Writing to his fellow Harvard graduates of the class of 1918 in their fiftieth annual report, Townsend addressed his arrest: "I helped win the Incredible Battle of Midway by working two years down at Fore River with a shipfitter's wedge, one time at ten below zero. Then I was thrown in jail for refusing to pay [$1500 in] graft for an act that is not against the law in England nor in Illinois. I came out the day the war was over."

In the 1950s, he held meetings at his home/bookstore, which he described as "the first social discussion of homosexuality in Boston". He founded a Boston chapter of the Mattachine Society, an early "homophile" organization; after the group grew and he was forced out, he founded the Boston Demophile Society.

In talks in Boston and Provincetown he promoted his "Snowflake Theory" of human personality and sexuality, stating that the human mind is like a snowflake in that no two are alike, and each has six opposing sides: I/You, He/She, Hit/Submit.

==Death==
Toward the end of his life, his two remaining properties on the Hill were on its North Slope, traditionally the side where servants of patrician South Slope residents lived. He accommodated a motley collection of tenants, mostly young gay men, in an eight-unit building at 75 Phillips St; Prescott himself inhabited an old brick townhouse at the end of Lindall Place, a cul-de-sac that terminated just behind the Philips Street apartments. A subterranean corridor lined with cubicles connected the basements of the two buildings. The tunnel was said to have housed runaway slaves in transit on the Underground Railway prior to the Civil War.
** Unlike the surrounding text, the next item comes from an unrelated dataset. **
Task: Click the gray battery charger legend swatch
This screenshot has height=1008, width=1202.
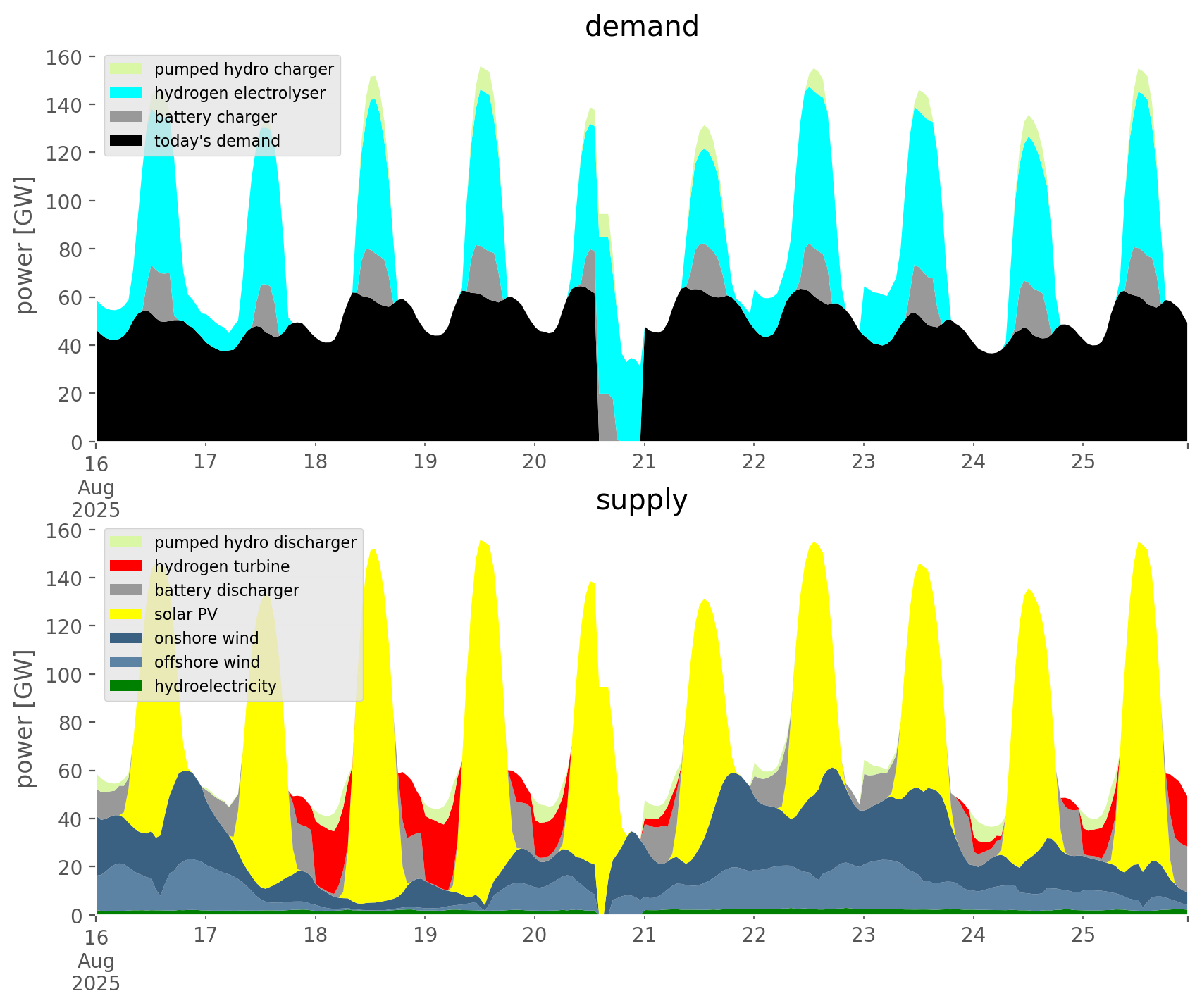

Townsend had, for years, been suffering from failing health brought on by Parkinson's disease, and on May 23, 1973, his body was found in the Beacon Hill apartment of John Murray, who had been caring for him during the final years of his life. The police reported that "when we came in to take charge of the body, Mr. Townsend was found in a kneeling prayer position at his bedside." Of his entire family, only one sister, a nephew and a great-nephew attended his memorial service at the Arlington Street Church.